В одной из откровенных бесед с тещей муж Марины Арсеньевны, режиссер и бывший однокурсник Андрея Тарковского Александр Гордон, как-то коснулся «детскости» Арсения Александровича, его склонности «уйти от действительности в раскладывание пасьянсов, в любовь к игрушечным медведям и обезьянам». Мария Ивановна заметила, что как раз эту сторону его натуры и использовала в отношениях с мужем его третья спутница жизни, переводчик англоязычной литературы Татьяна Озерская, культивируя в нем в конечном счете неуверенность и чувство зависимости. «Боюсь, то же самое происходит сейчас с Андреем», — добавила Мария Ивановна, имея в виду второй брак сына.
Добавим, что эти черты характера поэта приобретали еще более высокий градус из-за его страстности, неспособности противиться стоим желаниям, своеобразной азартности, что было свойственно и сыну. Эти черты проявлялись во всем: от увлеченности астрономией, коллекционированием грампластинок с классической музыкой и книг до любовных увлечений и, конечно, абсолютной преданности своему поэтическому дару. В последнем случае и астрономия была одним из выражений его художнической души. Как заметил друг поэта, писатель Юрий Коваль, телескопы и бинокли Арсения интересовали постольку, поскольку приближали далекое, то, до чего «рукой нашей не дотянуться».
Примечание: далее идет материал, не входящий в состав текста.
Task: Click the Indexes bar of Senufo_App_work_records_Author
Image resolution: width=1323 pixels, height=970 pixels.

Будучи людьми «надбытовыми», и Александр Карлович, и Арсений Александрович тем не менее с тревогой следят за развитием того же качества характера в жизненной практике своих детей. Уже после вгиковской курсовой работы Андрея (совместно с М. Бейку и А. Гордоном) по рассказу Э. Хемингуэя «Убийцы» (1956), которую отцу довелось увидеть, Арсений Александрович с грустью, оправданной собственным опытом, произнесет: «Бедный Андрюша, трудно ему будет, очень трудно… Ведь он не отступится от своего видения мира, а ОНИ будут его ломать…» [4] И эти опасения в той или иной форме повторялись после встречи с каждой новой работой сына.
Передавая Андрею высокую тягу к небу, Арсений упускал из внимания, кажется, сам быт первой семьи тогда, когда она в этом остро нуждалась. «…Мало взял я у земли для неба, больше взял у неба для земли…» — с какой-то грустью произнесет поэт в своей «Степной дудке» (1960— 1964). Мучительное увлечение Татьяной Озерской нагрянуло как раз в первые послевоенные годы. А летом 1947 года, рассказывает дочь поэта, мать ее Мария Ивановна, не зная, куда деть детей на каникулы, отправила их сначала в Малоярославец к своему отцу, а потом в деревенский полуразрушенный дом тестя своего двоюродного брата на станцию Петушки.
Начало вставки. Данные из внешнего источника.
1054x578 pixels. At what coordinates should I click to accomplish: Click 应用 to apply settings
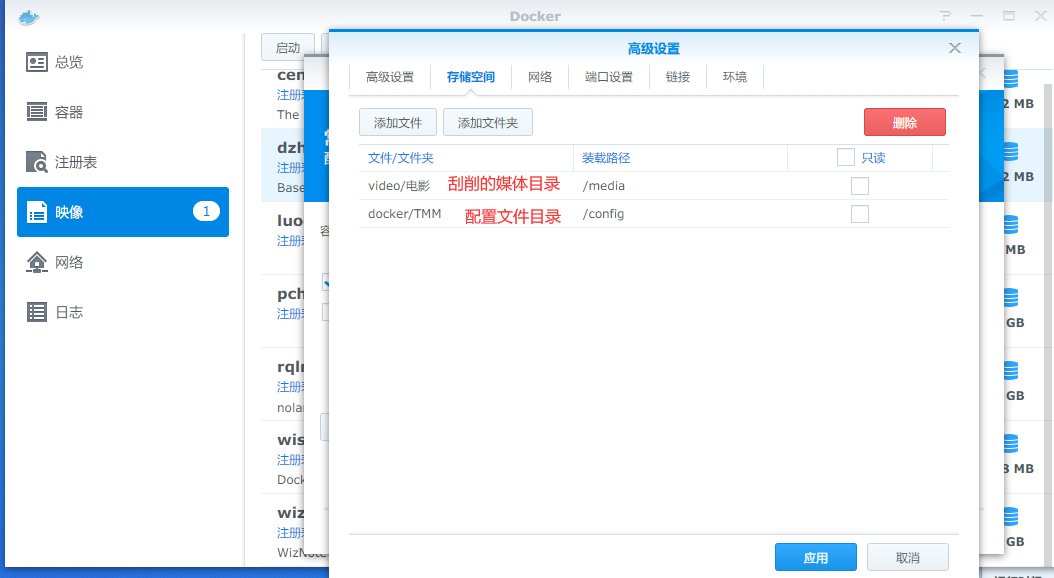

После войны дом в Малоярославце выглядел мрачно: заколоченные окна, темень. А в доме лежал ослабевший от голода больной дед. Детям на пропитание было выдано две буханки черного хлеба и несколько селедок.
Остаток лета дети провели в деревне около Петушков. Изводил голод. Мария Ивановна работала, и по субботам они шли на станцию ее встречать, по дороге забавляясь изобретенной на этот случай игрой. Брат изображал в дорожной пыли, что бы он хотел съесть, а сестра угадывала. Привезенные матерью продукты быстро исчезали. К концу недели голод становился невыносимым. Как-то им повезло. В лесу они набрели на делянку картофеля. Вернулись сюда уже с сумкой. Марина стояла «на шухере». Андрей выкапывал клубни. «Если бы вдруг пришли хозяева, они нас, возможно, убили бы».